The electrode active material layer may include an electrode active material, a hydrogenated nitrile butadiene rubber, and a conductive agent.
The electrode active material may be a positive electrode active material or a negative electrode active material commonly used in the art, and a type thereof is not particularly limited.
For example, at least one metal such as cobalt, manganese, nickel, or aluminum, and a lithium oxide containing lithium may be used as a positive electrode active material. Specifically, the lithium oxide may include a lithium-manganese-based oxide (e.g., LiMnO₂, LiMn₂O, etc.), a lithium-cobalt-based oxide (e.g., LiCoO₂, etc.), a lithium-nickel-based oxide (e.g., LiNiO₂, etc.), a lithium-nickel-manganese-based oxide (e.g., LiNi_1-Y1Mn_Y1O₂(where 0<Y1<1), LiNi_Z1Mn_2-Z1O₄(where 0<Z1<2), etc.), a lithium-nickel-cobalt-based oxide (e.g., LiNi_1-Y2Co_Y2O₂(where 0<Y2<1), etc.), a lithium-manganese-cobalt-based oxide (e.g., LiCo_1-Y3Mn_Y3O₂(where 0<Y3<1), LiMn_2-Z2Co_Z2O₄(where 0<Z2<2), etc.), a lithium-nickel-cobalt-manganese-based oxide (e.g., Li(Ni_P1Co_Q1Mn_R1) 02 (where 0<P1<1, 0<Q1<1, 0<R1<1, and P1+Q1+R1=1) or Li(Ni_P2Co_Q2Mn_R2) O₄(where 0<P2<2, 0<Q2<2, 0<R2<2, and P2+Q2+R2=2), etc.), or a lithium-nickel-cobalt-manganese-other metal (M) oxide (e.g., Li(Ni_P3Co_Q3Mn_R3M¹S)O₂(where M¹is selected from the group consisting of Al, Cu, Fe, V, Cr, Ti, Zr, Zn, Ta, Nb, Mg, B, W, and Mo, and P3, Q3, R3, and S are atomic fractions of each independent elements, wherein 0<P3<1, 0<Q3<1, 0<R3<1, 0<S<1, and P3+Q3+R3+S=1), etc.), and any one thereof or two or more thereof may be included.
Meanwhile, the negative electrode active material may include, for example, a carbonaceous material such as artificial graphite, natural graphite, graphitized carbon fibers, and amorphous carbon; a metallic compound alloyable with lithium such as Si, Al, Sn, Pb, Zn, Bi, In, Mg, Ga, Cd, a Si alloy, a Sn alloy, or an Al alloy; a metal oxide which may be doped and undoped with lithium such as SiO_v(0<v<2), SnO₂, a vanadium oxide, and a lithium vanadium oxide; or a composite including the metallic compound and the carbonaceous material such as a Si—C composite or a Sn—C composite, and any one thereof or a mixture of two or more thereof may be used. Also, a metallic lithium thin film may be used as the negative electrode active material. Furthermore, both low crystalline carbon and high crystalline carbon may be used as the carbon material.
The electrode active material may be included in an amount of 70 wt % to 99.5 wt %, preferably, 80 wt % to 99 wt % based on a total weight of the electrode active material layer. When the content of the electrode active material satisfies the above range, excellent energy density, electrode adhesion, and electrical conductivity may be achieved.

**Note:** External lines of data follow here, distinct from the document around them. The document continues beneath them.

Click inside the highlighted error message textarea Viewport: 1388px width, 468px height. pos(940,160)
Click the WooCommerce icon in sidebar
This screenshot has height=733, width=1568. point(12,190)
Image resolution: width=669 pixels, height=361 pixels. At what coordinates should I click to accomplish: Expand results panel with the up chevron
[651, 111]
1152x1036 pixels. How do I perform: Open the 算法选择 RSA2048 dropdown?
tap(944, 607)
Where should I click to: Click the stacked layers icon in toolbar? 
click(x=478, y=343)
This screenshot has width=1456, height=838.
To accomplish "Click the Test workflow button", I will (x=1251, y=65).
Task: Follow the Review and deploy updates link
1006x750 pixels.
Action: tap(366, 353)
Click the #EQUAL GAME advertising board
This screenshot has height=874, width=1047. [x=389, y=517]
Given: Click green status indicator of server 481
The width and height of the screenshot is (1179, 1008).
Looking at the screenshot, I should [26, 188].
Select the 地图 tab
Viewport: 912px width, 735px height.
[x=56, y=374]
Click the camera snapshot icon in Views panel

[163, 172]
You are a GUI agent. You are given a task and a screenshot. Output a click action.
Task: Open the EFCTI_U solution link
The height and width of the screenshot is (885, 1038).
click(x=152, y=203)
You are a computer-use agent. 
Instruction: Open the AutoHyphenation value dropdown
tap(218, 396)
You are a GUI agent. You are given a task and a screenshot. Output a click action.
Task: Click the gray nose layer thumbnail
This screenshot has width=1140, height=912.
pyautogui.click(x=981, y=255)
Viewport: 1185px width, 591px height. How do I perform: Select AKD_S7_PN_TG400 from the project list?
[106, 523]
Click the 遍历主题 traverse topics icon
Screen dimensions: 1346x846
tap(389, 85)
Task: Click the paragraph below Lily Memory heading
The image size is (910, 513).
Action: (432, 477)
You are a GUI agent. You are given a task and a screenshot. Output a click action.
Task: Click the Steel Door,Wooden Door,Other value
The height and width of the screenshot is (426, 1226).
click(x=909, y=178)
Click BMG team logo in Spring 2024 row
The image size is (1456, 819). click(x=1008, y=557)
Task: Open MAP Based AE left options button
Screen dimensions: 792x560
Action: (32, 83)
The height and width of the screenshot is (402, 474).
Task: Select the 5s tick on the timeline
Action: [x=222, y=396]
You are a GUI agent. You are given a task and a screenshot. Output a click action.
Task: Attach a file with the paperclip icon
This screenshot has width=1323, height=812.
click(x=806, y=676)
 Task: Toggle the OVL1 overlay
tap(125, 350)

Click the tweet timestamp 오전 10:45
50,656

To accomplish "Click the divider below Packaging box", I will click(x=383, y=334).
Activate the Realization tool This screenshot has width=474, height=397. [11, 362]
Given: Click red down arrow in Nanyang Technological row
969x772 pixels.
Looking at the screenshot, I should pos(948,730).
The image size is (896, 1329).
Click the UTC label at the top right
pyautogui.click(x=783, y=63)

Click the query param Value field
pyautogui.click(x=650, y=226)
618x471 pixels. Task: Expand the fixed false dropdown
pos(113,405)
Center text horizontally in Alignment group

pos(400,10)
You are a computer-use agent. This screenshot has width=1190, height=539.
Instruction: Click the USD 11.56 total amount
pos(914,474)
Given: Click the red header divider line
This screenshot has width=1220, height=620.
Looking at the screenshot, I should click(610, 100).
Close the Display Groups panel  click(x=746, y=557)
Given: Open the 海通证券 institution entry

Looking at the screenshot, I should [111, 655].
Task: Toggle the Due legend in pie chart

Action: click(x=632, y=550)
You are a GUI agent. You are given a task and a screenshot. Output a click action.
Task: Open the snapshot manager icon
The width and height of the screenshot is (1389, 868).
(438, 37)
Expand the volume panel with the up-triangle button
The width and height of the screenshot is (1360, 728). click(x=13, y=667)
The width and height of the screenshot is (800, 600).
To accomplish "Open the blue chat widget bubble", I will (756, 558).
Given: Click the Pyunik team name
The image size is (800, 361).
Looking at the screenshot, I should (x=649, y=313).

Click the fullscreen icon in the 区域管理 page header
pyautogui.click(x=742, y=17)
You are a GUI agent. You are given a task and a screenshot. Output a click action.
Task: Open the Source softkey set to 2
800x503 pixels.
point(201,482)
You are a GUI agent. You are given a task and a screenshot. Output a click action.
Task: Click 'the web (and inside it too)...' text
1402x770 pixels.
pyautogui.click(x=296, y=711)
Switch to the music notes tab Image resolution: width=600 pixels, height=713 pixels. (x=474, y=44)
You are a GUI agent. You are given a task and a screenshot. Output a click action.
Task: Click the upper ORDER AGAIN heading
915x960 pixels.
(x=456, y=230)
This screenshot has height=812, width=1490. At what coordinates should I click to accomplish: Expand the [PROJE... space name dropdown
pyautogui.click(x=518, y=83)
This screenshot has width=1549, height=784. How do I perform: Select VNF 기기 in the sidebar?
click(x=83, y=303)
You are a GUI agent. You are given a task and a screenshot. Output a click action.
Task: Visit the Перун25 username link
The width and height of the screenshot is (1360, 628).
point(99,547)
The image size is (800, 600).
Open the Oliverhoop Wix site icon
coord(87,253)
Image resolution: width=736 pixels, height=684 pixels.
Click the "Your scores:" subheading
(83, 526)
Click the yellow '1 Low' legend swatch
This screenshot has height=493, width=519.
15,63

The conductive agent may include a carbon nanotube structure.
The carbon nanotube structure may include a plurality of single-walled carbon nanotube units. Specifically, the carbon nanotube structure may be a carbon nanotube structure in which 2 to 5,000 single-walled carbon nanotube units are bonded to each other, and, more specifically, the carbon nanotube structure may be a carbon nanotube structure in which 2 to 4,500 single-walled carbon nanotube units are bonded to each other. More specifically, in consideration of dispersibility of the carbon nanotube structure and durability of the electrode, it is most preferable that the carbon nanotube structure is a carbon nanotube structure in which 2 to 50 single-walled carbon nanotube units are bonded to each other.
In the carbon nanotube structure, the single-walled carbon nanotube units may be arranged side by side (cylindrical structure in which long axes of the units are bonded in parallel with each other to have flexibility) to form the carbon nanotube structure, and thus the carbon nanotube structure may represent a rope form. In addition, the carbon nanotube structures may be connected to each other to form a network structure in the electrode.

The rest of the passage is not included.